■ ENUNCIADO ESCRITO
Convierte los registros siguientes en una lista JSON de cadenas, con una cadena por cada línea. Omite las líneas en blanco.

===== EXTRACTOS DE DATOS

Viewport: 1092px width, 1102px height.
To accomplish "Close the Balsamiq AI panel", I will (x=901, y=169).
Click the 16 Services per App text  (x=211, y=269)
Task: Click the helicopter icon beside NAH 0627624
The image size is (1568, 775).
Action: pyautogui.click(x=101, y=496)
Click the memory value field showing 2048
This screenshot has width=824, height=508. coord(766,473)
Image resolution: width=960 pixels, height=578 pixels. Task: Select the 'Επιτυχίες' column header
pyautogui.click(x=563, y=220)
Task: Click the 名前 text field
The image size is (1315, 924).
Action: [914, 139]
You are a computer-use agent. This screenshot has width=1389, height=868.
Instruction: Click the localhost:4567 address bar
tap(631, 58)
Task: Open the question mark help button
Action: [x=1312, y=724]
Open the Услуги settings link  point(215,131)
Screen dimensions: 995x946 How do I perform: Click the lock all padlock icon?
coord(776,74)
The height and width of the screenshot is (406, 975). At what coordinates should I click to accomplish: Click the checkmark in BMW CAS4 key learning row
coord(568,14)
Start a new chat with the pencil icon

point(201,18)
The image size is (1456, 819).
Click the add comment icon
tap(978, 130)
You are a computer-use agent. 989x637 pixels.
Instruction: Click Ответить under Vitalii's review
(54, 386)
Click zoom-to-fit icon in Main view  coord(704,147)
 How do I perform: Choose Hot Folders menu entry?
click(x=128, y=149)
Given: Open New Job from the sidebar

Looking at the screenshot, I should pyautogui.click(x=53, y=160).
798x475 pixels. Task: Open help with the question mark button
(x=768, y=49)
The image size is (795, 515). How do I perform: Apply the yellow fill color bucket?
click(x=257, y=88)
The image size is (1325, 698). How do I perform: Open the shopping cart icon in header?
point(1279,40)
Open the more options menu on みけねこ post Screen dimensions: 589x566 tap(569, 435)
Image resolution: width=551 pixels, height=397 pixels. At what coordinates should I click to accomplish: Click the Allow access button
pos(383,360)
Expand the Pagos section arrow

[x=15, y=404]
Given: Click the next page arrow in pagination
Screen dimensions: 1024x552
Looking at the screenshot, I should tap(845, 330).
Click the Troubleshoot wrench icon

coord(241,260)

==========

■ RESPUESTA
[
  "Viewport: 1092px width, 1102px height.",
  "To accomplish \"Close the Balsamiq AI panel\", I will (x=901, y=169).",
  "Click the 16 Services per App text  (x=211, y=269)",
  "Task: Click the helicopter icon beside NAH 0627624",
  "The image size is (1568, 775).",
  "Action: pyautogui.click(x=101, y=496)",
  "Click the memory value field showing 2048",
  "This screenshot has width=824, height=508. coord(766,473)",
  "Image resolution: width=960 pixels, height=578 pixels. Task: Select the 'Επιτυχίες' column header",
  "pyautogui.click(x=563, y=220)",
  "Task: Click the 名前 text field",
  "The image size is (1315, 924).",
  "Action: [914, 139]",
  "You are a computer-use agent. This screenshot has width=1389, height=868.",
  "Instruction: Click the localhost:4567 address bar",
  "tap(631, 58)",
  "Task: Open the question mark help button",
  "Action: [x=1312, y=724]",
  "Open the Услуги settings link  point(215,131)",
  "Screen dimensions: 995x946 How do I perform: Click the lock all padlock icon?",
  "coord(776,74)",
  "The height and width of the screenshot is (406, 975). At what coordinates should I click to accomplish: Click the checkmark in BMW CAS4 key learning row",
  "coord(568,14)",
  "Start a new chat with the pencil icon",
  "point(201,18)",
  "The image size is (1456, 819).",
  "Click the add comment icon",
  "tap(978, 130)",
  "You are a computer-use agent. 989x637 pixels.",
  "Instruction: Click Ответить under Vitalii's review",
  "(54, 386)",
  "Click zoom-to-fit icon in Main view  coord(704,147)",
  " How do I perform: Choose Hot Folders menu entry?",
  "click(x=128, y=149)",
  "Given: Open New Job from the sidebar",
  "Looking at the screenshot, I should pyautogui.click(x=53, y=160).",
  "798x475 pixels. Task: Open help with the question mark button",
  "(x=768, y=49)",
  "The image size is (795, 515). How do I perform: Apply the yellow fill color bucket?",
  "click(x=257, y=88)",
  "The image size is (1325, 698). How do I perform: Open the shopping cart icon in header?",
  "point(1279,40)",
  "Open the more options menu on みけねこ post Screen dimensions: 589x566 tap(569, 435)",
  "Image resolution: width=551 pixels, height=397 pixels. At what coordinates should I click to accomplish: Click the Allow access button",
  "pos(383,360)",
  "Expand the Pagos section arrow",
  "[x=15, y=404]",
  "Given: Click the next page arrow in pagination",
  "Screen dimensions: 1024x552",
  "Looking at the screenshot, I should tap(845, 330).",
  "Click the Troubleshoot wrench icon",
  "coord(241,260)"
]